Therapeutic approaches include exercises to improve articulation, language comprehension, and word retrieval. This might involve tongue and lip strengthening for clearer speech, or language activities like naming objects and forming sentences. Singing therapy can also be beneficial, as it may activate different brain pathways, aiding speech recovery.

Neuroplasticity, the brain’s ability to reorganize and form new connections, guides speech therapy. Consistent practice and repetition strengthen these new neural pathways. For severe communication challenges, SLPs may introduce assistive communication devices, such as visual cues, gesture use, alphabet boards, or computer-based technology.

Practical Communication Strategies

Effective communication after a stroke involves adjustments from both the survivor and their communication partners. Survivors can facilitate clearer expression by speaking slowly and loudly, exaggerating pronunciation. Using gestures, pointing, or writing key words can also help convey messages when verbal communication is difficult. Taking breaks and avoiding important conversations when tired is beneficial, as fatigue can worsen speech difficulties.
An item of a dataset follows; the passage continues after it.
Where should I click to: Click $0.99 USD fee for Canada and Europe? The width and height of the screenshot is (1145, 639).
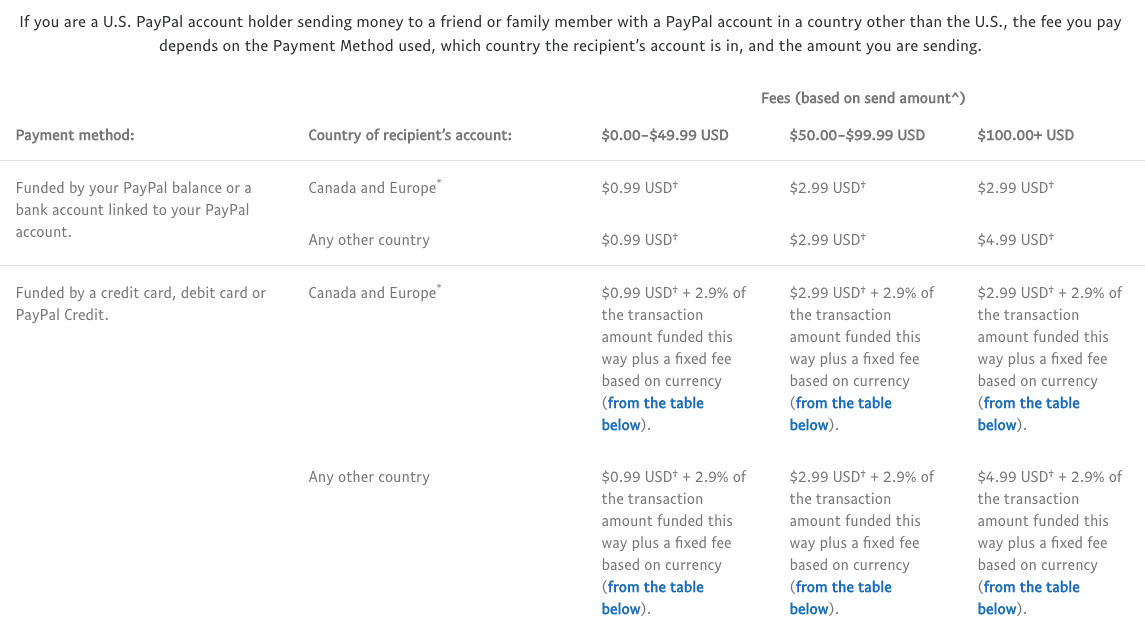640,188
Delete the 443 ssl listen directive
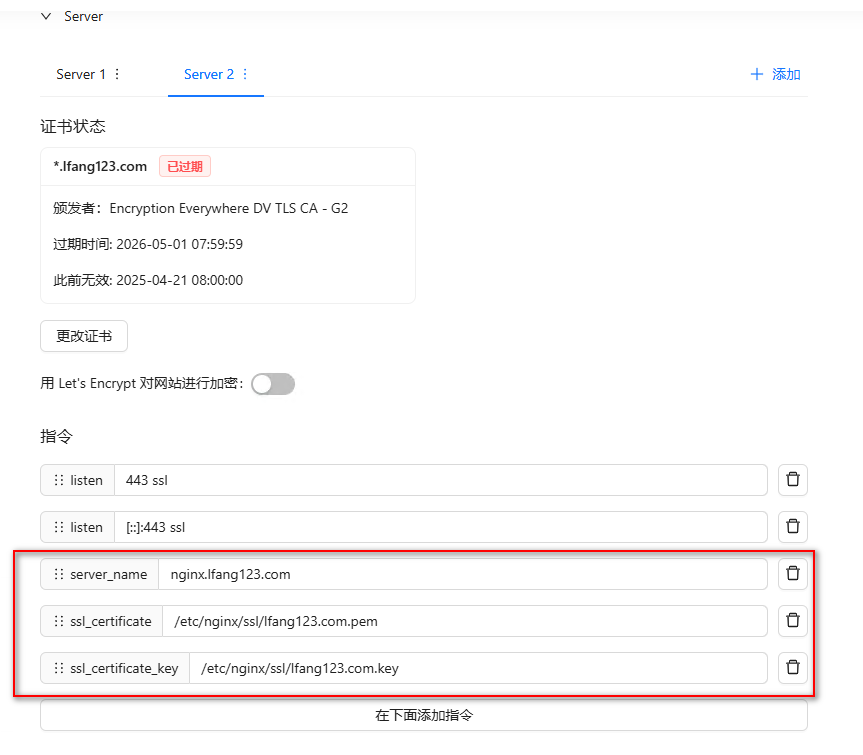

Communication partners can adopt specific techniques to better understand and support stroke survivors. Reducing background noise, such as turning off the television, creates a quieter environment for conversation. Sitting face-to-face and allowing ample time for responses demonstrates patience. Avoid finishing sentences or correcting errors; instead, repeat what was understood and ask for clarification on unclear parts. Using simple sentences and asking yes or no questions can also make comprehension easier.